Ça ne va pas du tout. Comment cela pourrait-il aller ? Entre pandémies, conflits globaux multiples et crises sociales et économiques majeures, nos sociétés occidentales tournent à la caricature. Dans une sorte de bande son d’un cirque post-apocalyptique, le dernier album de Palm, Nicks and Grazes, semble bien décrire cette situation quelque peu malaisante.

On connaissait une part sombre, plus brute du groupe, semblable aux canadiens de Women, avec Trading Basics (2015), ainsi qu’une autre plus lumineuse avec leur album à succès Rock Island (2018) et son EP Shadow Expert (2017). Mais à l’écoute de ce troisième long format, on ressent une sorte de sarcasme lugubre émanant des treize titres, voire même une forte désillusion…
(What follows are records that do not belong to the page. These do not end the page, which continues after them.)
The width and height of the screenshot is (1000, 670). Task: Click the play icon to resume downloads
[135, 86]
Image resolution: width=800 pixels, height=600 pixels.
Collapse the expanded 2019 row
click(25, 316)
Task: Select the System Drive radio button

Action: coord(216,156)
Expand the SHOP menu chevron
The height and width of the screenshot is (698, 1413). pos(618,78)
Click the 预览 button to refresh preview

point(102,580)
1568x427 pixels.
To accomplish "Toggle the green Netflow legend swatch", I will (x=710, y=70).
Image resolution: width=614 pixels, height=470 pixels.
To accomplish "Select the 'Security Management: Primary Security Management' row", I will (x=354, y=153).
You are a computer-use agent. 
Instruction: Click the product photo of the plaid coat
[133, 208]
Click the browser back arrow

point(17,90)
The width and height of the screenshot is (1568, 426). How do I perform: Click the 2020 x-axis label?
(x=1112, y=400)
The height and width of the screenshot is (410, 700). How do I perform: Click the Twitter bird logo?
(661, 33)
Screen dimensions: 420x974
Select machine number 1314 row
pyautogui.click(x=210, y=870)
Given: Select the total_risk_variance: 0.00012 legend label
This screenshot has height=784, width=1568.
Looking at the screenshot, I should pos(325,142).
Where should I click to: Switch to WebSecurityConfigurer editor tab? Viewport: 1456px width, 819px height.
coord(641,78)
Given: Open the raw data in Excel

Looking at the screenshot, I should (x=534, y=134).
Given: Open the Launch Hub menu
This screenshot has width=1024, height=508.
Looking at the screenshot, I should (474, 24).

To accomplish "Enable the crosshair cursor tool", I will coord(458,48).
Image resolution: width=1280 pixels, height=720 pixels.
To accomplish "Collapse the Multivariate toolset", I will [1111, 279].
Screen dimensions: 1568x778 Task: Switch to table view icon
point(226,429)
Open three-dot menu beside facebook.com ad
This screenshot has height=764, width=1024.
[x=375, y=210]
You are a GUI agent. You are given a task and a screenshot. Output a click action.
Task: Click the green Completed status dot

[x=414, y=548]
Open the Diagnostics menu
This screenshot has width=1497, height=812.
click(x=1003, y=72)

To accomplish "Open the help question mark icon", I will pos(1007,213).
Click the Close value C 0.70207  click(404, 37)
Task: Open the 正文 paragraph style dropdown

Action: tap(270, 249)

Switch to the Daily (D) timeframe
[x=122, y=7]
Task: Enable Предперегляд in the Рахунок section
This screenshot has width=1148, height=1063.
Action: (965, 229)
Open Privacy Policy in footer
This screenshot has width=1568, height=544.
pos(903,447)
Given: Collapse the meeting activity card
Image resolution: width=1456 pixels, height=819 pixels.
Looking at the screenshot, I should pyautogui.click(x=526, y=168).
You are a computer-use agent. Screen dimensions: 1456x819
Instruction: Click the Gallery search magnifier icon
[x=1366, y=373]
Cela s’entend déjà sur les nombreux interludes instrumentaux et kaléidoscopiques de l’album (Eager Copy, Suffer Dragon, Brille) qui renforcent l’idée d’un voyage musical irréel. On est pris dans la douce folie des titres et on en vient à se demander si le groupe lui-même est lucide dans ses compositions, ou si la perte de réalité est bien concrète et difficile à encaisser ? « Make it up like a performer » chante Eve Alpert sur Feathers.

Au centre de cette bourrasque auditive se trouve On the Sly, véritable pamphlet de l’acidité et du détachement exprimés dans Nicks and Grazes. On y trouve une critique du pouvoir (« Violence as an active thought »), mais également un appel à retourner aux réalités « naturelles » et « tangibles » de ce monde, comme les océans et la terre.

Finalement, c’est le chant éthéré du duo Alpert/Kurt qui résonne encore après écoute : la paire semble faire ses vocalises depuis un autre monde (Parable Lickers , Away Kit). Mais c’est en réalité la partie la plus saisissable de cet album, celle qu’on reconnait et qui nous rassure, avec des changements rythmiques et mathématiques propres au groupe et des basses électriques et électroniques qui confirme leur affiliation aux courants indie pop/indie rock de ces dix dernières années (Mirror Mirror, Tumbleboy).

L’oreille s’habitue à toute cette instabilité sonore : elle devient notre nouveau royaume et on s’en retrouve changé, du moins habitué. Mais c’est peut-être cela que Palm cherche à dénoncer avec Nicks and Grazes : une sorte d’habitude confortable, d’accoutumance à un corps étranger tierce, à ce qui ne devrait pas exister dans l’ordre naturel, mais nous affecte bel et bien et nous ronge petit à petit au quotidien.